REQUIRED QUALIFICATIONS
Education/Experience:
Bachelor's degree in health service-related field.
Minimum 3 years experience in evaluating insurance claims in accordance with applicable contracts and government regulations within their insurance type.
Required Skills:
- Claims Investigations, Claims Processing, Research, Adjudication, Claims Resolution, Operations, Root Cause Analysis
- Communication, Time Management
- Strong knowledge in Microsoft Office applications - Word, Excel, PowerPoint and other web-based applications
- Personal management skills — Plan and manage multiple assignments and tasks, set priorities, and adapt to changing conditions and work assignments.
- Teamwork — ability to work well with one or more groups.
- Interpersonal effectiveness — Relate to co-workers and build relationships with others in the organization.
- Strong work values — Dependability, honesty, and a positive attitude.
Member-centric Impact Statement:
From the first day of coverage through every claim and service interaction, Zing Core Operations is meant to reduce friction, fix problems quickly, and ensure members get the help and benefits they’ve earned—especially during high-stress moments.
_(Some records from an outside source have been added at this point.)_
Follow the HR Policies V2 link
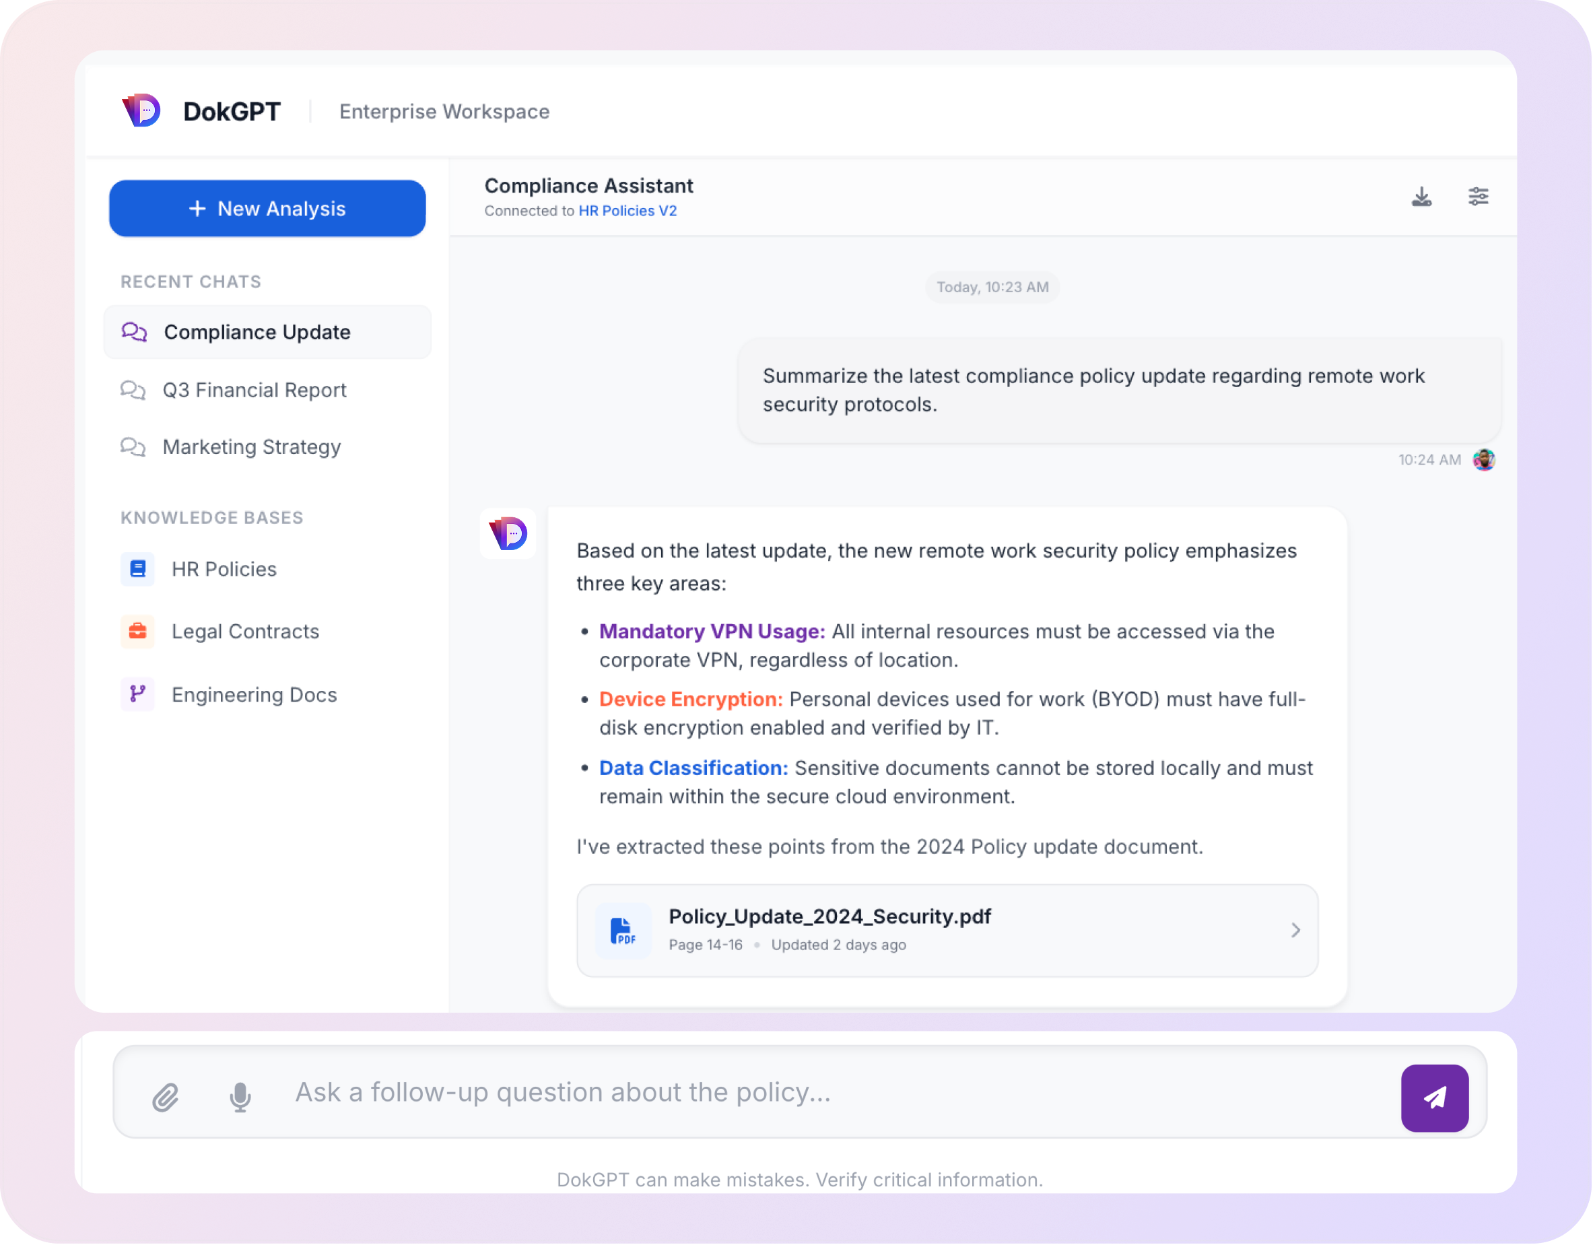The image size is (1593, 1245). 627,211
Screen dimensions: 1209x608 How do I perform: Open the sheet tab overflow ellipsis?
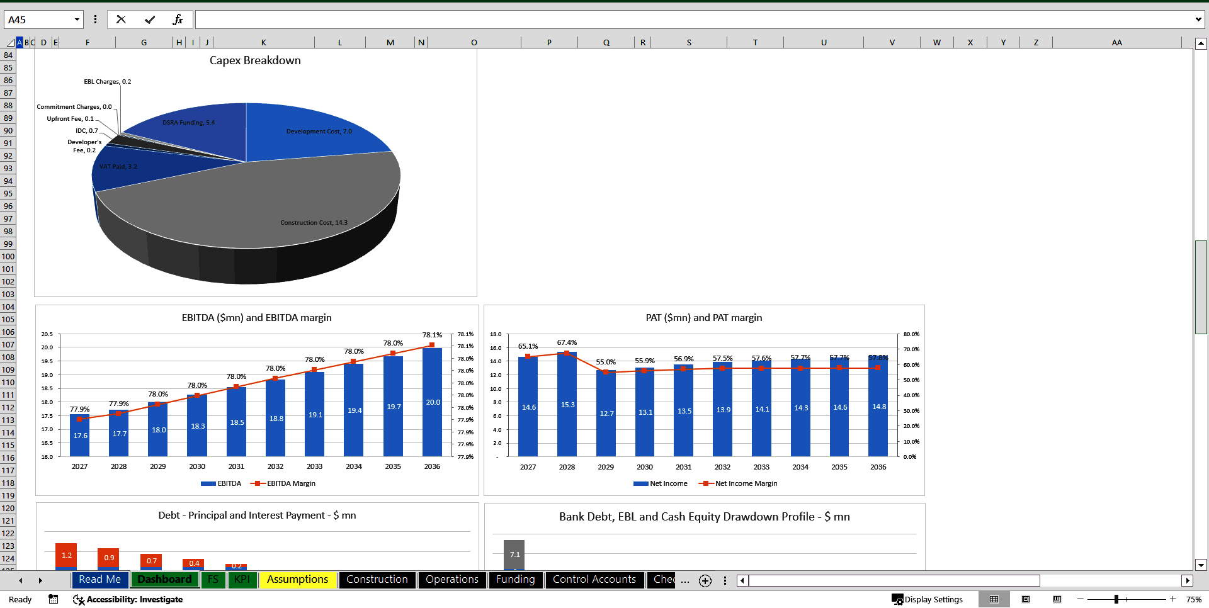(x=684, y=580)
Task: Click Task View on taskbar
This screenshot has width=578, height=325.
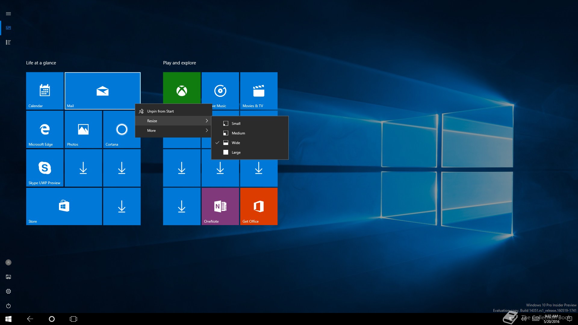Action: [x=73, y=319]
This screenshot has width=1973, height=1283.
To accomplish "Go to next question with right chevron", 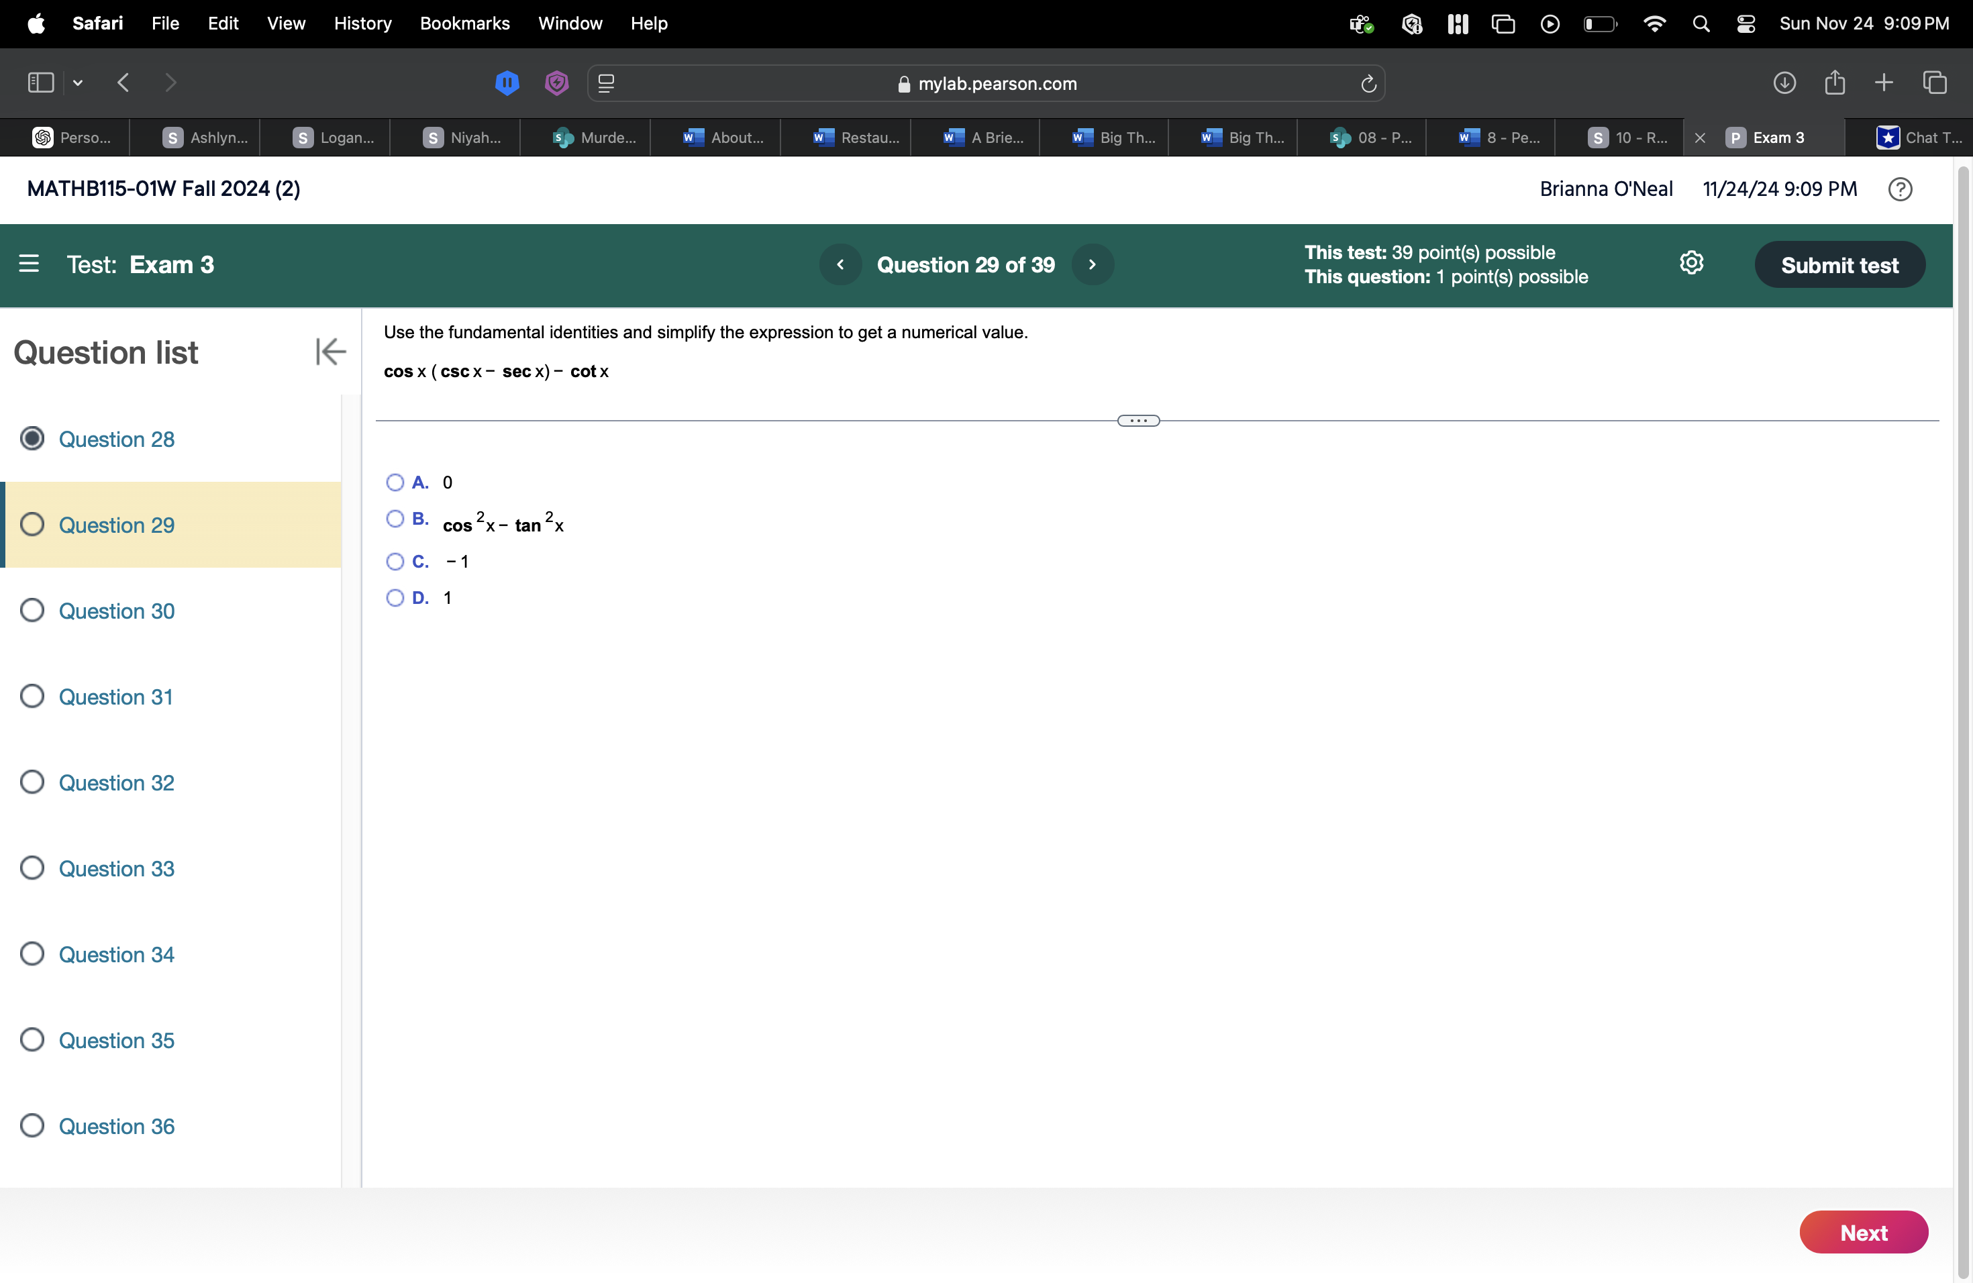I will point(1092,264).
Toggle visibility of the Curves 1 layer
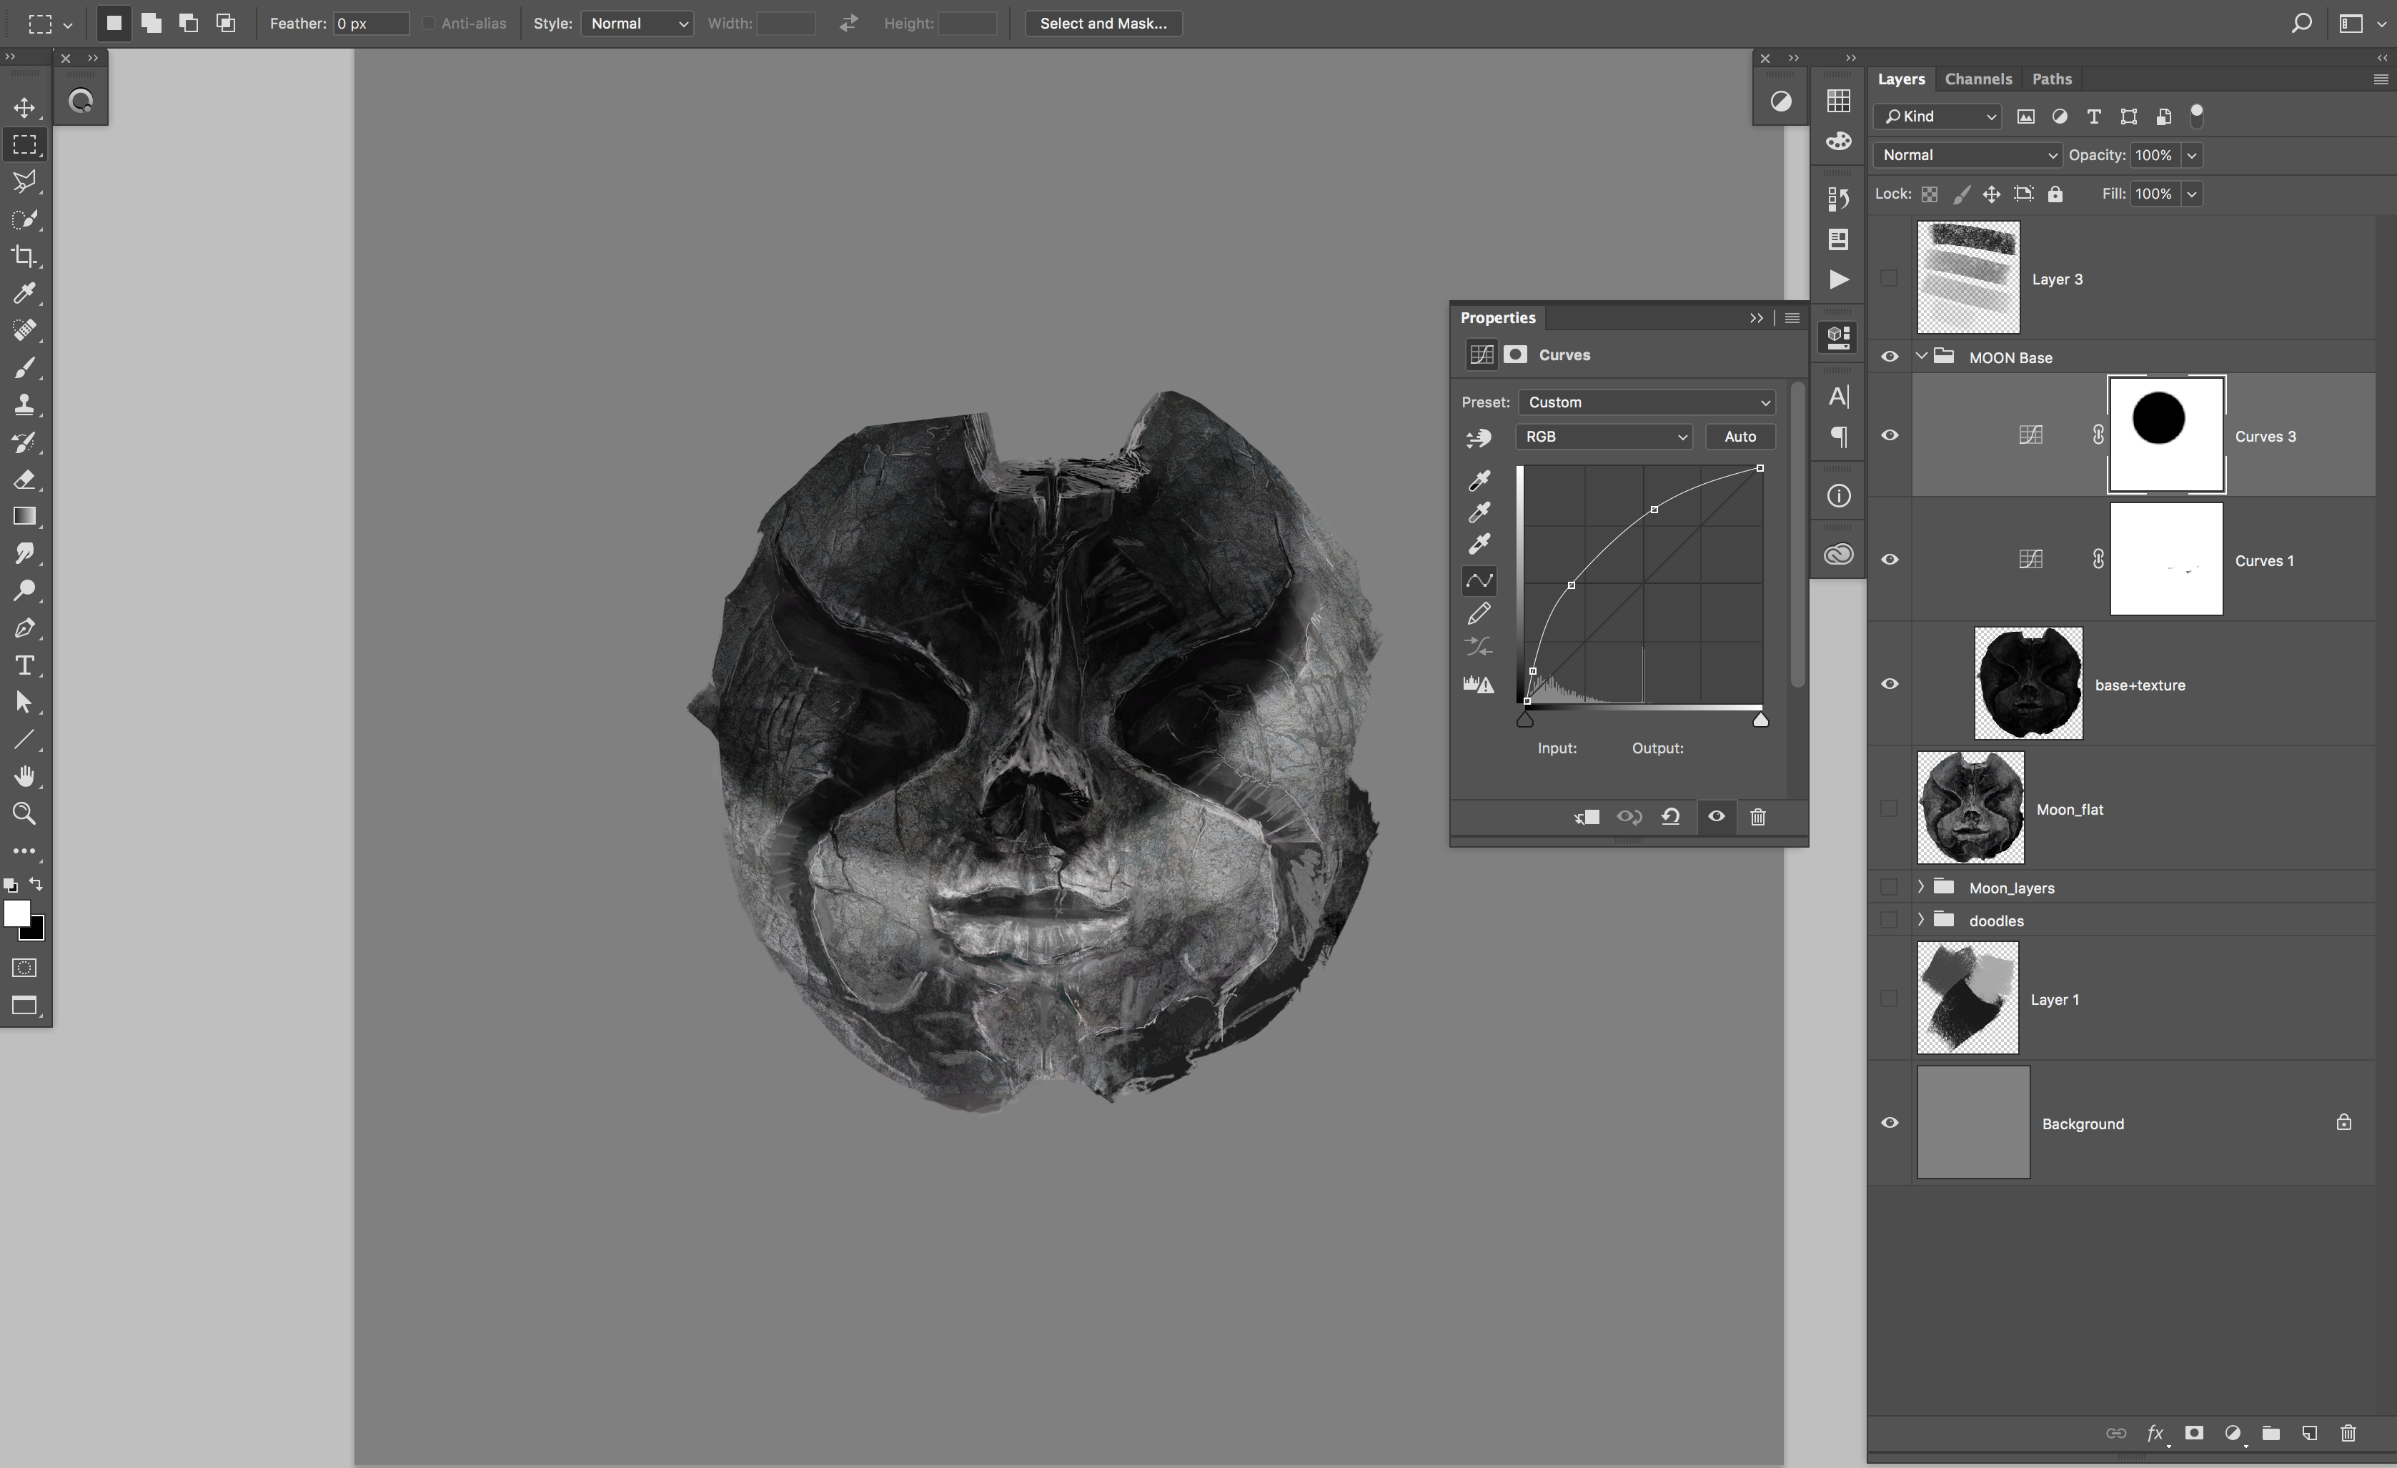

Zing Health offers the following benefits:
- A competitive salary based on the market
- Medical, Dental, and Vision
- Employer-Paid Life Insurance
- Paid Maternal Leave
- Paid Paternal Leave
- 401(K) match up to 4%
- Paid-Time-Off
- Employee Assistance Programs
- Several supplemental benefits are available, including, but not limited to, Spouse Insurance, Pet Insurance, Critical Illness coverage, ID Protection, etc.